Passing a Vector<string> to a function expecting a Vector<mixed> is not allowed by the type checker. This is because expects_vector_of_mixed could modify $vec by adding an int and now our Vector<string> no longer contains only strings. While we should prevent programmers from making this mistake, it is unintuitive to many programmers.

Because arrays are values we can avoid this issue. When an array is passed to another function we know that function cannot modify the array we gave it (assuming you do not use references). The variance of array type parameters are covariant, meaning it is safe to pass an array<string> to a function that expects an array<mixed>.

Planned Improvements

Given the trade offs outlined with arrays and collections, we are exploring a third approach that combines the virtues of arrays and collections. It will be a value type like arrays, but have the clean semantics of collections. Details around these new kinds of arrays are being discussed and fleshed out in various issues on GitHub. Here is an outline of what we are thinking of building.

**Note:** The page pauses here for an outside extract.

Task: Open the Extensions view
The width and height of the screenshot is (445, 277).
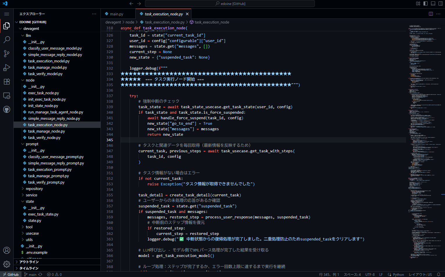Action: click(7, 82)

  • #6451 - Introduce vec<T> array type to mirror the Vector<T> collection class

  • #6452 - Introduce dict<Tk, Tv> array type to mirror the Map<Tk, Tv> collection class

  • #6453 - Introduce keyset<T> array type to mirror the Set<T> collection class

  • #6454 - Give stricter semantics for indexing these array types, while adding support for safely accessing potentially non-existent keys

  • #6455 - New sugar syntax for de-nesting function calls

If you have thoughts around these ideas, we invite you to join the discussion on GitHub.

Looking Further Out

Having three different container types adds additional overhead to Hack, but we feel if implemented properly Hack arrays and collections will eliminate almost all legitimate use cases of PHP arrays. We are committed to continuing our support for PHP arrays and collections in the language, but may evolve their role in the future. Here are some really high level ideas we are thinking about.

PHP arrays for PHP APIs

Hack arrays will replace PHP arrays as the suggested value-type container in Hack, but PHP arrays will still be useful when integrating with PHP code. For instance when creating an .hhi file for a PHP library that expects PHP arrays.

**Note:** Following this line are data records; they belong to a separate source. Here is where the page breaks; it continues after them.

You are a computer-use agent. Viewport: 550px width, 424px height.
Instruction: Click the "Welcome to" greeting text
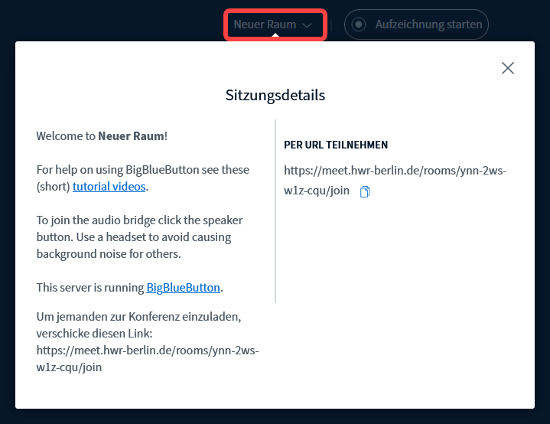point(66,136)
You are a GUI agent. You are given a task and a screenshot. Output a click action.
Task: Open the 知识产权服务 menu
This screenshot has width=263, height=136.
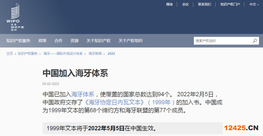click(18, 41)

In typical Hack code, PHP arrays should be avoided because of the surprising semantics they have at runtime. To discourage their usage we could change the type checker to be more conservative and report more potential errors with arrays. Some ideas include

  • Make indexing a PHP array produce a nullable type

  • Make storing a string key change the key type of a PHP array to arraykey

  • Make PHP and Hack arrays incompatible with one another

Move collections from the runtime to a library

Hack arrays will free up the Collections API from being an exact replacement for arrays. This would allow us to take greater advantage of the fact that these are objects instead of values. One idea is to move the implementation of Collections from a HHVM built-in to a library written in Hack. This would lower the barrier for adding new features/capabilities to Collections. For example supporting objects as keys for Map or Set, or creating specialized collections like IntMap that are optimized for storing integer keys.

Comments


  • Orvid: There are other ways to solve the problems you've presented here, and one is to introduce the concepts of immutable and const. I won't go into detail here, but if I knew which issue number to reply to, I could go into a bit more detail there.
  • Josh Watzman: Immutability has its own issues. IIRC the crux of it is whether it's transitive or not (all a class's members must also be immutable). That can be painful to program with, but is useful for a ton of compiler optimizations and assumptions. Feel free to respond to one of the github issues above, or just grab us on IRC, since I know you're there anyways :)
  • HHVM update for the week ending 2016-03-04 | Coding Aloud: […] DictArray: initial, runtime support, serialisation, literal syntax, converting from an array, runtime […]
  • HHVM update for the two months ending 2016-05-20 | Coding Aloud: […] continued work on the Hack array types (dict and vec so far, I’m guessing keyset will be along […]
  • Douglas: Hack suffers from quickly adding a bunch of rushed alternatives to the same problems and keeping all the old ones.